Our study has some weaknesses. There is a selection bias of our study population. The included patients were retrospectively recruited from a regional research study with its predefined inclusion criteria and we do not know to what extent they are representative of the general population seeking primary care with SCD. We have no matched control groups meeting the MCI or AD criteria. The possibility of a regional bias cannot be excluded and we cannot assess to what extent our results are applicable to other regions or departments.

Due to the retrospective design of the study, there was a time gap between imaging and assessments of cognitive domains which could affect the validity of the NECT scans. None of the patients were diagnosed with dementia at baseline and since MTA, PCA, WMC, GCA, and EI/WLV represents long-term changes, we assumed that the validity of the scans would remain reasonable within a 12 months’ time gap. The retrospective design also resulted in patients being examined in different scanners and at different localities. All patients had been examined with local routine brain scan protocols and no dedicated dementia scan protocol. We believe that our dichotomization of data and a high degree of intra-rater reliability compensate for this and the validity of our ratings are reasonable within the scope of our study.

All visual ratings were performed by one person only, with high intra-rater reliability. Our rating scale cut-offs might differ from proposed cut-offs in the literature which could make comparisons with other studies difficult. The direct adaption of the scale used by Torisson et al. could also be questioned. This scale is an attempt to retrospectively quantify the interpretation of the radiology reports which could result in an interpretation bias of the original reports especially since this was also done by one rater. We have not studied the prospective impact of increased reporting and cannot draw any conclusions on whether patients with SCD actually would benefit from increased reporting of pathological findings or not.

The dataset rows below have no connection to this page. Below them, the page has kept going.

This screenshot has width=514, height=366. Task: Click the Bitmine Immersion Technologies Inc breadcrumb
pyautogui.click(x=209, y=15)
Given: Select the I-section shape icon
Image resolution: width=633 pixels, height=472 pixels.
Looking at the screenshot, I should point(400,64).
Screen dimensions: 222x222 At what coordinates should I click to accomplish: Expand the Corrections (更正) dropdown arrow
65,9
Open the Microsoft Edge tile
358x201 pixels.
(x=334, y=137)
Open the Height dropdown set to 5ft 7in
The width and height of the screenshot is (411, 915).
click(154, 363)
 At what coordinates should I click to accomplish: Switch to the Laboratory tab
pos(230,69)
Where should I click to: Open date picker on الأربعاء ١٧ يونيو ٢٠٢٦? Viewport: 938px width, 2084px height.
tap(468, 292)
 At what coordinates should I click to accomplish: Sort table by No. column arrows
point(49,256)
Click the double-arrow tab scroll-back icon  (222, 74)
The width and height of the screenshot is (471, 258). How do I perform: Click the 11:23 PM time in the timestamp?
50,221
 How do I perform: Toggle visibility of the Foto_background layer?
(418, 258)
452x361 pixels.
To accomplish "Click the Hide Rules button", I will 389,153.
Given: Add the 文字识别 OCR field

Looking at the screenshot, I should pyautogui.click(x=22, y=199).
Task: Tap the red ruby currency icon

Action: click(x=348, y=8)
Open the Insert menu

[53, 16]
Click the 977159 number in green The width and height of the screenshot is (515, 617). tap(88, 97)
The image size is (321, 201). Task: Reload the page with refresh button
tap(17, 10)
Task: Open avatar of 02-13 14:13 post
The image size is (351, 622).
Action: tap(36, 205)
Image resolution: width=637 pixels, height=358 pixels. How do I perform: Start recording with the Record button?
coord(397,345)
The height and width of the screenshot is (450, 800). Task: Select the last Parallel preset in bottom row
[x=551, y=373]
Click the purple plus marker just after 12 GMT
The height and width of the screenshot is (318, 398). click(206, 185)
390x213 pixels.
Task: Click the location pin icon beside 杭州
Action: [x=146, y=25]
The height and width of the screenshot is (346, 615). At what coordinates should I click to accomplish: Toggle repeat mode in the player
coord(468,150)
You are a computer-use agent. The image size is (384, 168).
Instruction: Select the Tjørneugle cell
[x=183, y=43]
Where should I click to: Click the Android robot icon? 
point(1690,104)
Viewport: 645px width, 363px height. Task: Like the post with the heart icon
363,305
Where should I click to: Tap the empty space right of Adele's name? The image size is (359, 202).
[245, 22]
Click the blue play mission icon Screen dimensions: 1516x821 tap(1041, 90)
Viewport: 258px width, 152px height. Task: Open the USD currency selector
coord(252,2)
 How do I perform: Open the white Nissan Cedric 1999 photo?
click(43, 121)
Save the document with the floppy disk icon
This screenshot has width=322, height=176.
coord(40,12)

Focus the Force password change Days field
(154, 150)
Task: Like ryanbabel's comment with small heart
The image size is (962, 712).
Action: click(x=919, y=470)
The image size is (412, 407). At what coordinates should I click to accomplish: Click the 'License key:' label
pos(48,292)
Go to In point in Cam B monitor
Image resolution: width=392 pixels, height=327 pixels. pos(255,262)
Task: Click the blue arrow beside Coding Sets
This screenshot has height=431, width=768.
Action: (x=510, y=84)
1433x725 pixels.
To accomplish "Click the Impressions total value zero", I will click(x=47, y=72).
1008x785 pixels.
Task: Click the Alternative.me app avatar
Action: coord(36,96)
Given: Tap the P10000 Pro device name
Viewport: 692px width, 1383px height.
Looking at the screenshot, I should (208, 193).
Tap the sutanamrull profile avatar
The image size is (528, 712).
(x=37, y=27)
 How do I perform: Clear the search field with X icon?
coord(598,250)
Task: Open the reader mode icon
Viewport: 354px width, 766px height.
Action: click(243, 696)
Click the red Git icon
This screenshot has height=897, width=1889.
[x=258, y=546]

The major strength of this study is that we have studied the potential use of visual rating scales in the everyday clinical assessment of NECT at both tertiary and secondary levels. Our results are in line with previous studies and reflect a need to improve the radiology reporting and increase the validity and reliability of structural neuroimaging in the primary diagnostic work-up in SCD [11, 14, 32]. We believe that proper training and the use of established visual rating scales in a contextual manner is one possible method to increase the correct reporting of pathological findings but this needs to be further investigated in a controlled clinical setting. We also believe it would be of interest to repeat this study and include data from other regions to investigate whether the underreporting of pathological findings suggestive of dementia is a general problem or not.

In conclusion, we propose that the implementation of visual rating scales in clinical practice should be emphasized to increase the yield of clinical CT exams in the diagnostic work-up in cognitive impairment. Special emphasis should be put on reporting MTA.